# Text excerpt
With these views of the nature, character, and objects of the Government and the
value of the Union, I shall steadily oppose the creation of those institutions
and systems which in their nature tend to pervert it from its legitimate
purposes and make it the instrument of sections, classes, and individuals. We
need no national banks or other extraneous institutions planted around the
Government to control or strengthen it in opposition to the will of its
authors. Experience has taught us how unnecessary they are as auxiliaries of
the public authorities—how impotent for good and how powerful for mischief.
Ours was intended to be a plain and frugal government, and I shall regard it to be
my duty to recommend to Congress and, as far as the Executive is concerned, to
enforce by all the means within my power the strictest economy in the
expenditure of the public money which may be compatible with the public
interests.
A national debt has become almost an institution of European monarchies. It is
viewed in some of them as an essential prop to existing governments. Melancholy
is the condition of that people whose government can be sustained only by a
system which periodically transfers large amounts from the labor of the many to
the coffers of the few. Such a system is incompatible with the ends for which
our republican Government was instituted. Under a wise policy the debts
contracted in our Revolution and during the War of 1812 have been happily
extinguished. By a judicious application of the revenues not required for other
necessary purposes, it is not doubted that the debt which has grown out of the
circumstances of the last few years may be speedily paid off.
I congratulate my fellow-citizens on the entire restoration of the credit of the
General Government of the Union and that of many of the States. Happy would it
be for the indebted States if they were freed from their liabilities, many of
which were incautiously contracted. Although the Government of the Union is
neither in a legal nor a moral sense bound for the debts of the States, and it
would be a violation of our compact of union to assume them, yet we can not but
feel a deep interest in seeing all the States meet their public liabilities and
pay off their just debts at the earliest practicable period. That they will do
so as soon as it can be done without imposing too heavy burdens on their
citizens there is no reason to doubt. The sound moral and honorable feeling of
the people of the indebted States can not be questioned, and we are happy to
perceive a settled disposition on their part, as their ability returns after a
season of unexampled pecuniary embarrassment, to pay off all just demands and
to acquiesce in any reasonable measures to accomplish that object.
One of the difficulties which we have had to encounter in the practical
administration of the Government consists in the adjustment of our revenue laws
and the levy of the taxes necessary for the support of Government. In the
general proposition that no more money shall be collected than the necessities
of an economical administration shall require all parties seem to acquiesce.
Nor does there seem to be any material difference of opinion as to the absence
of right in the Government to tax one section of country, or one class of
citizens, or one occupation, for the mere profit of another. “Justice and sound
policy forbid the Federal Government to foster one branch of industry to the
detriment of another, or to cherish the interests of one portion to the injury
of another portion of our common country.” I have heretofore declared to my
fellow-citizens that “in my judgment it is the duty of the Government to
extend, as far as it may be practicable to do so, by its revenue laws and all
other means within its power, fair and just protection to all of the great
interests of the whole Union, embracing agriculture, manufactures, the mechanic
arts, commerce, and navigation.” I have also declared my opinion to be “in
favor of a tariff for revenue,” and that “in adjusting the details of such a
tariff I have sanctioned such moderate discriminating duties as would produce
the amount of revenue needed and at the same time afford reasonable incidental
protection to our home industry,” and that I was “opposed to a tariff for
protection merely, and not for revenue.”

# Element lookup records
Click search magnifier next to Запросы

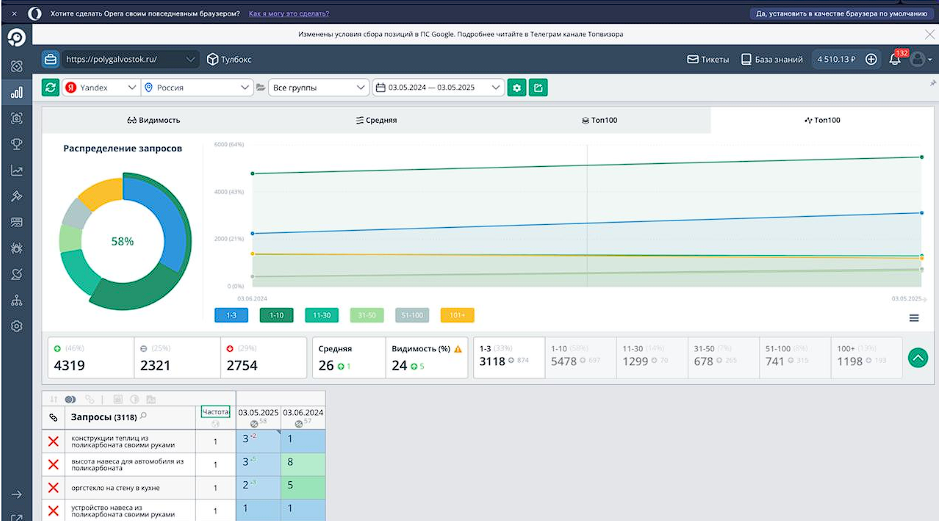[144, 416]
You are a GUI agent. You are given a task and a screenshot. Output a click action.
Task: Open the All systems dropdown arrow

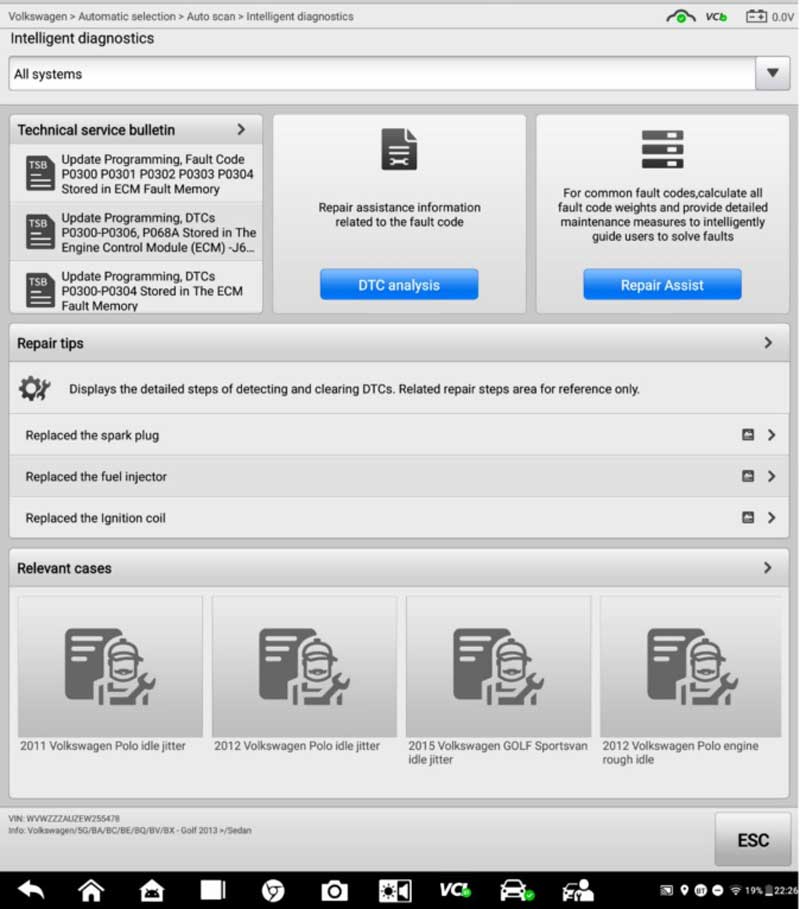pos(771,74)
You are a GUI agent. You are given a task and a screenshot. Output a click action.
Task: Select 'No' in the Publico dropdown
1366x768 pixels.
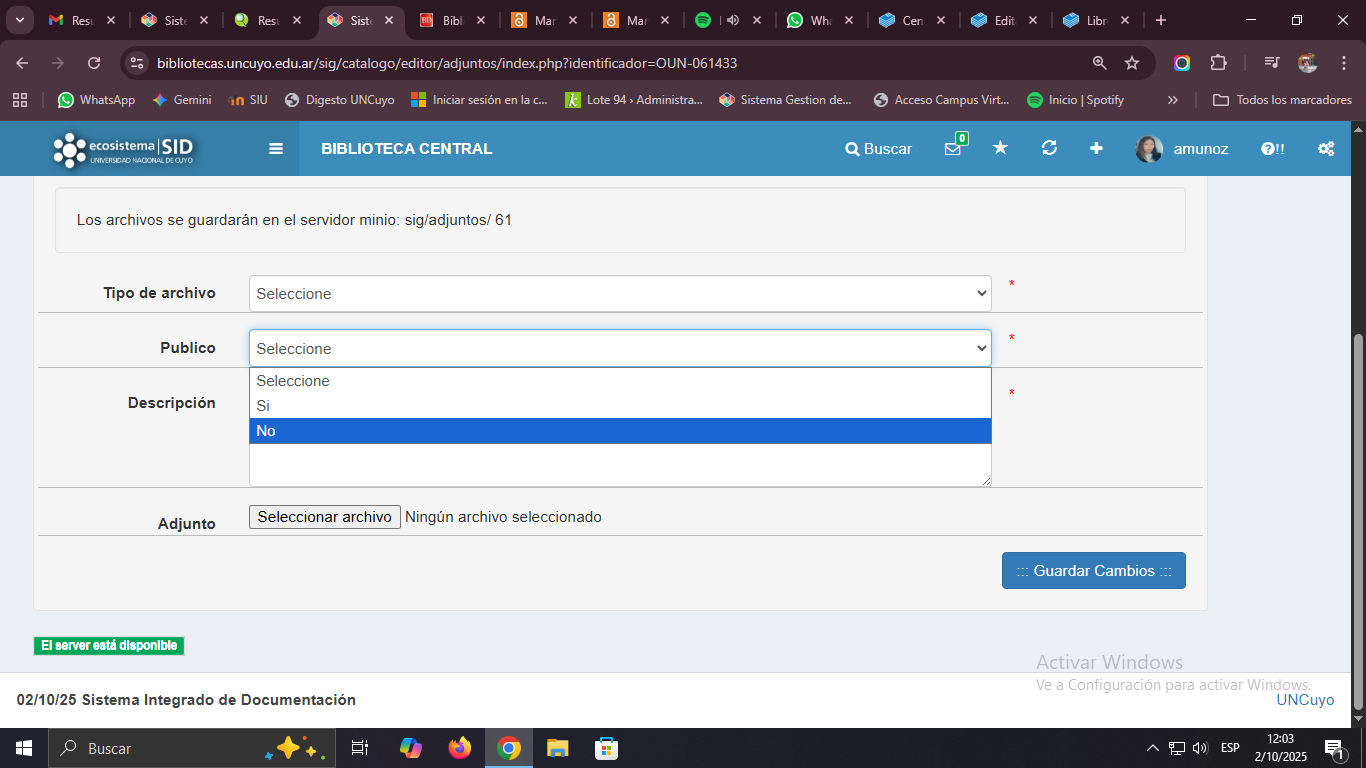coord(620,431)
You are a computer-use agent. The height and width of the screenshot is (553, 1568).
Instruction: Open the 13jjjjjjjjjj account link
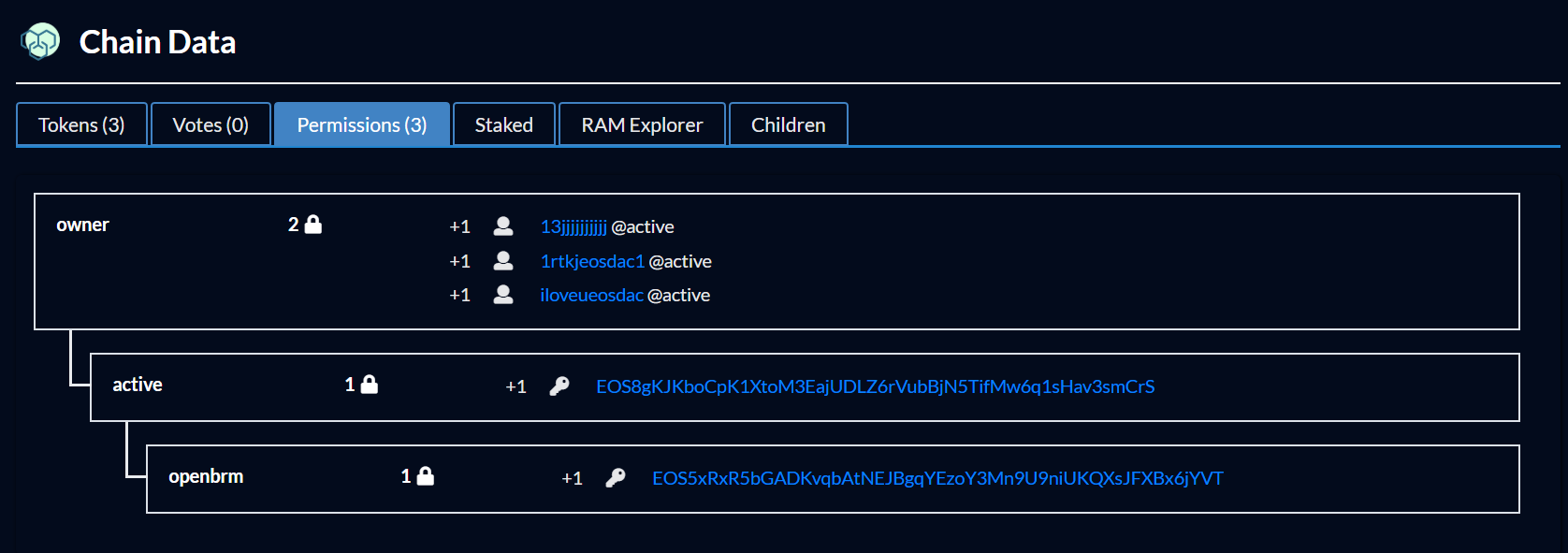[x=573, y=226]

# Exercise details
Can you carry on the address about public debt and tariff policy, starting right after its final sentence?

# Answer to the exercise
The power “to lay and collect taxes, duties, imposts, and excises” was an
indispensable one to be conferred on the Federal Government, which without it
would possess no means of providing for its own support. In executing this
power by levying a tariff of duties for the support of Government, the raising
of revenue should be the object and protection the incident. To reverse this
principle and make protection the object and revenue the incident would be to
inflict manifest injustice upon all other than the protected interests. In
levying duties for revenue it is doubtless proper to make such discriminations
within the revenue principle as will afford incidental protection to our home
interests. Within the revenue limit there is a discretion to discriminate;
beyond that limit the rightful exercise of the power is not conceded. The
incidental protection afforded to our home interests by discriminations within
the revenue range it is believed will be ample. In making discriminations all
our home interests should as far as practicable be equally protected. The
largest portion of our people are agriculturists. Others are employed in
manufactures, commerce, navigation, and the mechanic arts. They are all engaged
in their respective pursuits and their joint labors constitute the national or
home industry. To tax one branch of this home industry for the benefit of
another would be unjust. No one of these interests can rightfully claim an
advantage over the others, or to be enriched by impoverishing the others. All
are equally entitled to the fostering care and protection of the Government. In
exercising a sound discretion in levying discriminating duties within the limit
prescribed, care should be taken that it be done in a manner not to benefit the
wealthy few at the expense of the toiling millions by taxing lowest the
luxuries of life, or articles of superior quality and high price, which can
only be consumed by the wealthy, and highest the necessaries of life, or
articles of coarse quality and low price, which the poor and great mass of our
people must consume. The burdens of government should as far as practicable be
distributed justly and equally among all classes of our population. These
general views, long entertained on this subject, I have deemed it proper to
reiterate. It is a subject upon which conflicting interests of sections and
occupations are supposed to exist, and a spirit of mutual concession and
compromise in adjusting its details should be cherished by every part of our
widespread country as the only means of preserving harmony and a cheerful
acquiescence of all in the operation of our revenue laws. Our patriotic
citizens in every part of the Union will readily submit to the payment of such
taxes as shall be needed for the support of their Government, whether in peace
or in war, if they are so levied as to distribute the burdens as equally as
possible among them.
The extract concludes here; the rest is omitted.